College Recruiters Guilty Of Avoiding Low-Income, Minority Schools

Without visits from recruiters, low-income students never discover college campuses that exist beyond their hometowns.

By Katie Rucke, Mintpress news

 

A prospective student views a booth at a college admissions fair in Glen Ellyn, Illinois. (Photo/COD Newsroom via Flickr)

A prospective student views a booth at a college admissions fair in Glen Ellyn, Illinois. (Photo/COD Newsroom via Flickr)

During a time when more and more low-income high school students are working to obtain a college degree, college recruiters are less likely to visit low-income schools with large minority student-body populations than other high schools, according to a new report in the Los Angeles Times.

For example, The Webb Schools, a private high school in Claremont, Calif., attracted 113 college recruiters, including from Ivy League schools for its some 106 students in the senior class. Jefferson High School on the other hand, a low-income public school with 280 seniors in South Los Angeles, only had visits from eight college recruiters.

As the Los Angeles Times reported, “Among schools in affluent communities: La Canada High School hosted 127 visits from recruiters between August and November. Palisades Charter on the Westside, 133; the private Marlborough School, a girls campus in Hancock Park, 102.

“Corona del Mar, a public school in Newport Beach, had 85, sometimes booking as many as six in a single day. On Oct. 10, for example, representatives of Pepperdine, Yale, Lehigh, Washington State, Columbia and Whitworth, were there between 10 a.m. and 1:30 p.m., according to college coordinator Mary Russell.
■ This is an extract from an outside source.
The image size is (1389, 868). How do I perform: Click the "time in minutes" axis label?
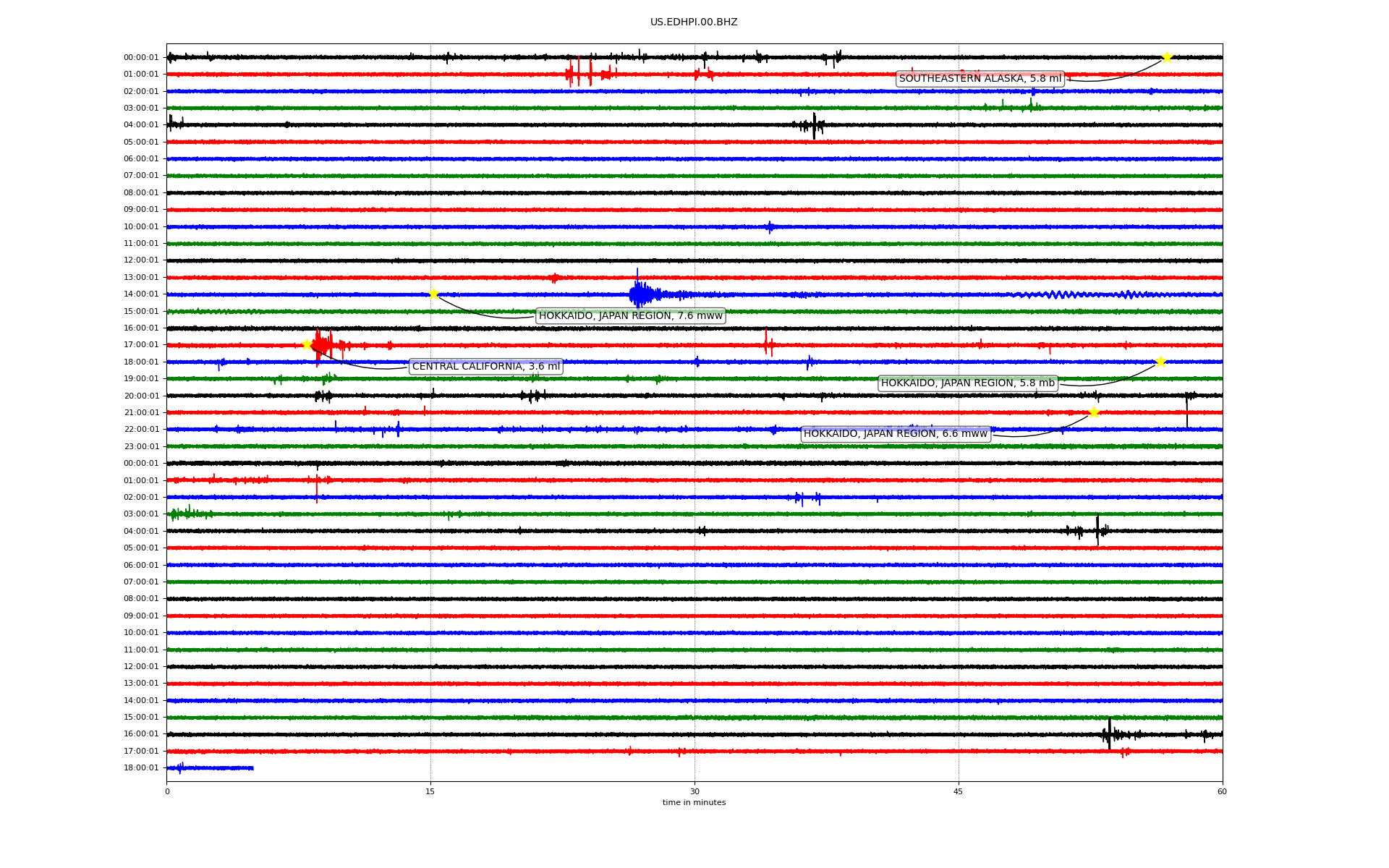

The recruiters meet with students in a special lounge recently refurbished with parent donations.

“By contrast, Pasadena High School had 20 visits over the fall semester; Compton High, five; Hoover High in Glendale, 15; Santa Ana High, five; Belmont High near downtown Los Angeles, about 25; Roosevelt High in Boyle Heights, 20.”
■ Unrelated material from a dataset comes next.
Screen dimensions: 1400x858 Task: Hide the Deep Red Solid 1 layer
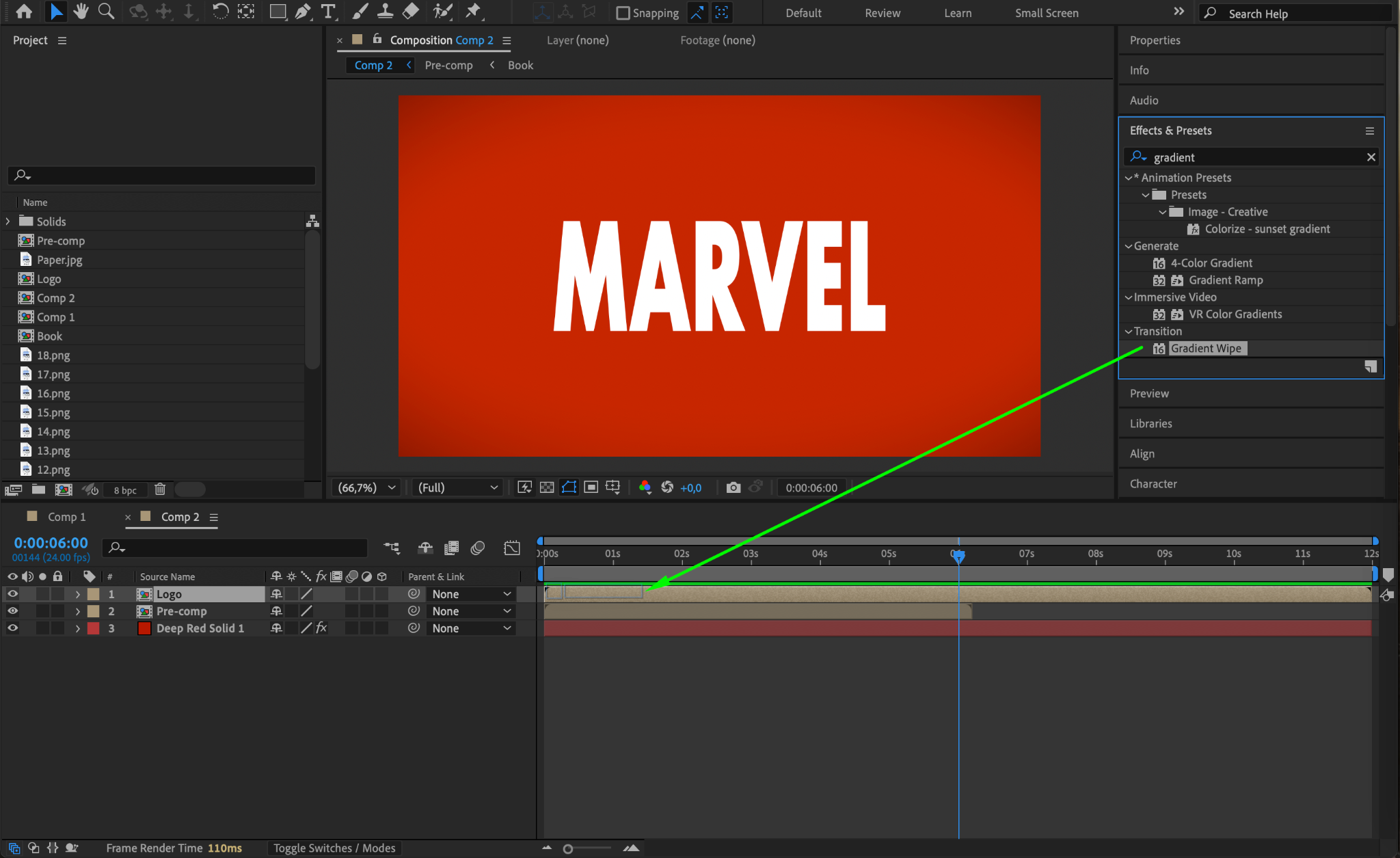point(12,628)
Though college recruiters failure to visit a high school doesn’t mean that those students won’t be accepted into the school, recruiters are often a way many low-income students discover college campuses that exist beyond their hometowns. During these visits, recruiters can also discover those star academic students.

Counselors and education experts say that without these visits, some students may not understand how to properly fill out college entrance and financial aid paperwork as well.

Shaun R. Harper, director of the University of Pennsylvania’s Center for the Study of Race and Equity in Education, called the findings “shameful.” And Gregory Wolniak, director of New York University’s Center for Research on Higher Education Outcomes, who has studied how high school alumni enrollment networks help students get into college, said that “Having visits from schools can serve to compensate for some of those family background differences.”

“Underserved communities have trouble getting resources and access to things like that,” said Jefferson Principal Michael Taft. He added that his school is no longer able to keep a full-time counselor on staff due to budget cuts, which has reduced the number of college recruiters that visit the school, as there is no one to encourage them to visit a low-income, predominantly minority public school.

Although recruiters are limited in the amount of time they have to visit high schools, Robert Springall, admissions dean at Bucknell University in Pennsylvania, said that recruiters should be careful not to lock themselves in “a circle of colleagues and schools,” explaining “it doesn’t necessarily give you great opportunities to discover completely new schools.”